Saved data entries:
§
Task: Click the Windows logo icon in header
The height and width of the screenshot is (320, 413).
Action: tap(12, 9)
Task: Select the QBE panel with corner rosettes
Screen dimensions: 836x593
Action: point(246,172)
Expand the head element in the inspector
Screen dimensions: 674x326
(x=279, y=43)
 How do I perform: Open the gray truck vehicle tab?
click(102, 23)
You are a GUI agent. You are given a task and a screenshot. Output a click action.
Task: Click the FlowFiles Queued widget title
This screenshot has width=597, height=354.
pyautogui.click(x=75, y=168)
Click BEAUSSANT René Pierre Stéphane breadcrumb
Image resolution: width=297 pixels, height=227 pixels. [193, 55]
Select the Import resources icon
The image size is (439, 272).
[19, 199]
§
- **What to do**:
Only this range is to be output: the line that contains "Screen dimensions: 836x593" through the last line of the records above, both inclusive.

- **Answer for the task**:
Screen dimensions: 836x593
Action: point(246,172)
Expand the head element in the inspector
Screen dimensions: 674x326
(x=279, y=43)
 How do I perform: Open the gray truck vehicle tab?
click(102, 23)
You are a GUI agent. You are given a task and a screenshot. Output a click action.
Task: Click the FlowFiles Queued widget title
This screenshot has width=597, height=354.
pyautogui.click(x=75, y=168)
Click BEAUSSANT René Pierre Stéphane breadcrumb
Image resolution: width=297 pixels, height=227 pixels. [193, 55]
Select the Import resources icon
The image size is (439, 272).
[19, 199]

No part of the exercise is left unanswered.